┌─ Données sources
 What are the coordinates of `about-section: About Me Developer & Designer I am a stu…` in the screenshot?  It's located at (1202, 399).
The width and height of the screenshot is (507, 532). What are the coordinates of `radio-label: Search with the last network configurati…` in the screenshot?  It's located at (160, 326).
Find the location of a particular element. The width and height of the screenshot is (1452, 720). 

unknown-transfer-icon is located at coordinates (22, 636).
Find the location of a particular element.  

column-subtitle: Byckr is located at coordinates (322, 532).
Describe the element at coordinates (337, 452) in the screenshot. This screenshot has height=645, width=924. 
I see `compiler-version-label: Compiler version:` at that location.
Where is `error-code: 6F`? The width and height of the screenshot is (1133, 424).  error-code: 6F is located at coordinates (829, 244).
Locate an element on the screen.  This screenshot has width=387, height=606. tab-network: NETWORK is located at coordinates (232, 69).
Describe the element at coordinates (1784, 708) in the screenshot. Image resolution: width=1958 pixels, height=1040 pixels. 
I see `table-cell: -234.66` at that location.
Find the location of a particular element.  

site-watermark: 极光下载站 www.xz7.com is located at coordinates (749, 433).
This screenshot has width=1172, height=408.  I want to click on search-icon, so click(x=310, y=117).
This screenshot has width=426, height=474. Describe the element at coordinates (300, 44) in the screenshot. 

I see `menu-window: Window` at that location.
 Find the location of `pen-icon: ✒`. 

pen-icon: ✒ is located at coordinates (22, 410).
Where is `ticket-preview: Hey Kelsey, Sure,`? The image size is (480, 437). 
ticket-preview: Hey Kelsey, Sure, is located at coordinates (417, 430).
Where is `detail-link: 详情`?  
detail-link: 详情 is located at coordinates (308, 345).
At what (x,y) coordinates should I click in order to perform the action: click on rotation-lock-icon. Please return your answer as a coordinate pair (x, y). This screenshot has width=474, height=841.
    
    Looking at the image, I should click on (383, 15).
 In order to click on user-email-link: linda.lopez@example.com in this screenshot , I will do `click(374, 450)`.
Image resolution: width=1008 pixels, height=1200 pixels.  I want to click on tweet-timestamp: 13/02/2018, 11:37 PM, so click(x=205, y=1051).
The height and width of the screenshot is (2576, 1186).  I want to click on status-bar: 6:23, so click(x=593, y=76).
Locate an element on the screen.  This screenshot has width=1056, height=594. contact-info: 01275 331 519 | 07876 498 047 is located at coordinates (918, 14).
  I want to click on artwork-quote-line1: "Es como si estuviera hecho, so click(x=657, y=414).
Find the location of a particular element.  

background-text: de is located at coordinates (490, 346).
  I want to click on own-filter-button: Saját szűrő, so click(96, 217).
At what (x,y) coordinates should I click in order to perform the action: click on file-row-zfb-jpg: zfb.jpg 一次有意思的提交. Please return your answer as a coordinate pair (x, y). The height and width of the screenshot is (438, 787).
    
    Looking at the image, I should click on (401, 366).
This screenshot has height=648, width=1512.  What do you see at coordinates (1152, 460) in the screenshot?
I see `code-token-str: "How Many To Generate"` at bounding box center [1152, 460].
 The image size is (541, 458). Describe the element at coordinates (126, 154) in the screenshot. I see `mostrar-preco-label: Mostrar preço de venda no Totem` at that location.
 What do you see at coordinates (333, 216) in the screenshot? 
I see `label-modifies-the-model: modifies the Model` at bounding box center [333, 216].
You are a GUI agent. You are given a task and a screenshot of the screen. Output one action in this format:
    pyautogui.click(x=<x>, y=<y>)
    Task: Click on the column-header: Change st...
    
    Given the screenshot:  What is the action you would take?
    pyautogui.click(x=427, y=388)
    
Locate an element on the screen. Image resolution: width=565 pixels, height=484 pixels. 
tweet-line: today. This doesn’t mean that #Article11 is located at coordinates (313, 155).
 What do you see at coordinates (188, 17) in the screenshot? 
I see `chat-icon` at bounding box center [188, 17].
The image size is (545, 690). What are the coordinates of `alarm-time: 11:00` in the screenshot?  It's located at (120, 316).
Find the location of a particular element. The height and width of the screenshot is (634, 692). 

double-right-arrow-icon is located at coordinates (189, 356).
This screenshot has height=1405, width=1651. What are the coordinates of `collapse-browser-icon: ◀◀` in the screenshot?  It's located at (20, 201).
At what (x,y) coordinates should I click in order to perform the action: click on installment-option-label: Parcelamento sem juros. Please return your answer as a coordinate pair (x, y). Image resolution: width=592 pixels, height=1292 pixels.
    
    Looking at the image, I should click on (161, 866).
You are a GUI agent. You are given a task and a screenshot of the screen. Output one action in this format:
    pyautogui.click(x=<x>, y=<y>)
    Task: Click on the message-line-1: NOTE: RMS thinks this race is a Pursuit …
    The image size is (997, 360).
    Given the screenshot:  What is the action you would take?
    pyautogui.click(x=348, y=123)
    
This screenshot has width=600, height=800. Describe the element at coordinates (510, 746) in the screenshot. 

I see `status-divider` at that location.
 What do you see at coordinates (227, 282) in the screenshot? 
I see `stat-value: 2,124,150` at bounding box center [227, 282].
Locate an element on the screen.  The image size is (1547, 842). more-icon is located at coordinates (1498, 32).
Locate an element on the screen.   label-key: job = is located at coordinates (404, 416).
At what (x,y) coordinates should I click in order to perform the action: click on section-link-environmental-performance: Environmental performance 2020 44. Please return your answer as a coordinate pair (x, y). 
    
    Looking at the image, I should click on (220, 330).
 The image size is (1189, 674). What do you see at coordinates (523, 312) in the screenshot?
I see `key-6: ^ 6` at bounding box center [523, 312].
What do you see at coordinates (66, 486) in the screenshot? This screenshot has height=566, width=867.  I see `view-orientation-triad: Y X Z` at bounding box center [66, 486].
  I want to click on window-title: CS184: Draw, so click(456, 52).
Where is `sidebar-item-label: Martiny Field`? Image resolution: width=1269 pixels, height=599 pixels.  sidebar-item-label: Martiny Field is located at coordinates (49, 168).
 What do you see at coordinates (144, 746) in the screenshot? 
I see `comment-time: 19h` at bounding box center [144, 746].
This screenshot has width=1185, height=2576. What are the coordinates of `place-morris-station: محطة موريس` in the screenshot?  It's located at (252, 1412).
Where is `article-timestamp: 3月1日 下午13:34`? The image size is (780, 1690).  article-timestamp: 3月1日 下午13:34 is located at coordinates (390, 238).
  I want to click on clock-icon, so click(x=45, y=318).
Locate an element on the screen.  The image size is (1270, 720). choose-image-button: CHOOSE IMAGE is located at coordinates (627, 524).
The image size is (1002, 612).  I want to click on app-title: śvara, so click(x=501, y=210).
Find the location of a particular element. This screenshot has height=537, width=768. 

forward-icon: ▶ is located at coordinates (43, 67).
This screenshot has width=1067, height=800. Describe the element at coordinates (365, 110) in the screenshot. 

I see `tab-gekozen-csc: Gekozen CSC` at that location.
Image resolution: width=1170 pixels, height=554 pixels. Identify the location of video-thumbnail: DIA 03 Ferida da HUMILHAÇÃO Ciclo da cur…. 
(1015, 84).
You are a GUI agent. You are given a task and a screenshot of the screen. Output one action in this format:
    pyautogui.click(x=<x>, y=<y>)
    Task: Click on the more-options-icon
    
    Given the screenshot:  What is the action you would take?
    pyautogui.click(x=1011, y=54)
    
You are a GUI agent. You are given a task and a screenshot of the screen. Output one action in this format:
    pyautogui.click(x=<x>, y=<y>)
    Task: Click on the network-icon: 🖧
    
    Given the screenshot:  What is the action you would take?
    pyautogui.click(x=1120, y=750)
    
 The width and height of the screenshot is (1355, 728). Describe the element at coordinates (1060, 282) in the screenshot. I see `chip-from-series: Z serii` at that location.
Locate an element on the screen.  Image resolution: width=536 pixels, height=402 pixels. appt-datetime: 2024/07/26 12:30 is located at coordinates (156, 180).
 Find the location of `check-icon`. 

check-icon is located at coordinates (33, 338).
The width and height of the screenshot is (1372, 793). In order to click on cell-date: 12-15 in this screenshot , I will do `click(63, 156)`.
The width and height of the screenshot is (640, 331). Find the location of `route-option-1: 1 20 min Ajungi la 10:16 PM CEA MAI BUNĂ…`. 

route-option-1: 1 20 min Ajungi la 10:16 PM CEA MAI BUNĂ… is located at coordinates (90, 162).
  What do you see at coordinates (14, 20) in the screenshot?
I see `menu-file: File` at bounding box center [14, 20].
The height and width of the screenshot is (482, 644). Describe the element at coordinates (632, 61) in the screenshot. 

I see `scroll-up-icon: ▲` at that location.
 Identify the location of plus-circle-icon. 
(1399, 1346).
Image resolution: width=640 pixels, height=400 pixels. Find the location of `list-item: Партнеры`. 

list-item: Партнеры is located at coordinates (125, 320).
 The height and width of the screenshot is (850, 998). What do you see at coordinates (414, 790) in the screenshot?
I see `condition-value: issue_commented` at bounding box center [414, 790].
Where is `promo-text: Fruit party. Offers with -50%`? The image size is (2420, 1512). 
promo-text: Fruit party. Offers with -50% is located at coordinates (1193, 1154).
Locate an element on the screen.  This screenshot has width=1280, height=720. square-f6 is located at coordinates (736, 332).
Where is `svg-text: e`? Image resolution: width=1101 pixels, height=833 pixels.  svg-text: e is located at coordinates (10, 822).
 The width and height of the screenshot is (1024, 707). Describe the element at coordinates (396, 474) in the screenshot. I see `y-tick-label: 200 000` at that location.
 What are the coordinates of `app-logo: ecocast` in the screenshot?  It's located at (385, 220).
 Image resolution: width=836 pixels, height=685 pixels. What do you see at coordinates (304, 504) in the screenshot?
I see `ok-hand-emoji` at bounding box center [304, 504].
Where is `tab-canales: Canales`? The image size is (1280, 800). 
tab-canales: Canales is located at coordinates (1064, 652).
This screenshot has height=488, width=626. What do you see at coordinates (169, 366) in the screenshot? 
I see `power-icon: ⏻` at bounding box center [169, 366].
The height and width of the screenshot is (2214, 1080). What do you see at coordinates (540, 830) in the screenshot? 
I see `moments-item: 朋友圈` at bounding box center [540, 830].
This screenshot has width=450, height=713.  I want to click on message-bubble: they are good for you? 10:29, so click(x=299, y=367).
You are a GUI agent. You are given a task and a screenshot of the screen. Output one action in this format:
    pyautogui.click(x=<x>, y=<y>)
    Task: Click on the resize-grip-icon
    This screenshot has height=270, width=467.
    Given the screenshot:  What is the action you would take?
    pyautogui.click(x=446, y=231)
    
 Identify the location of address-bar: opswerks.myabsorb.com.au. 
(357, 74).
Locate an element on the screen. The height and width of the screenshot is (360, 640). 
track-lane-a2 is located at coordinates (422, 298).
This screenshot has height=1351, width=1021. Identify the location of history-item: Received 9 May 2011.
└─
(Travail demandé)
Mettez à jour la partie qui commence à la ligne contenant "This screenshot has width=1185, height=2576." et se termine à la ligne contenant "(1015, 84)." : remplacez "Locate an element on the screen" par "Find an element on the screen" sans rien modifier d'autre, puis redonnez uniquement ces lignes.

(Réponse)
This screenshot has width=1185, height=2576. What are the coordinates of `place-morris-station: محطة موريس` in the screenshot?  It's located at (252, 1412).
Where is `article-timestamp: 3月1日 下午13:34`? The image size is (780, 1690).  article-timestamp: 3月1日 下午13:34 is located at coordinates (390, 238).
  I want to click on clock-icon, so click(x=45, y=318).
Find an element on the screen.  The image size is (1270, 720). choose-image-button: CHOOSE IMAGE is located at coordinates (627, 524).
The image size is (1002, 612).  I want to click on app-title: śvara, so click(x=501, y=210).
Find the location of a particular element. This screenshot has height=537, width=768. 

forward-icon: ▶ is located at coordinates (43, 67).
This screenshot has width=1067, height=800. Describe the element at coordinates (365, 110) in the screenshot. 

I see `tab-gekozen-csc: Gekozen CSC` at that location.
Image resolution: width=1170 pixels, height=554 pixels. Identify the location of video-thumbnail: DIA 03 Ferida da HUMILHAÇÃO Ciclo da cur…. 
(1015, 84).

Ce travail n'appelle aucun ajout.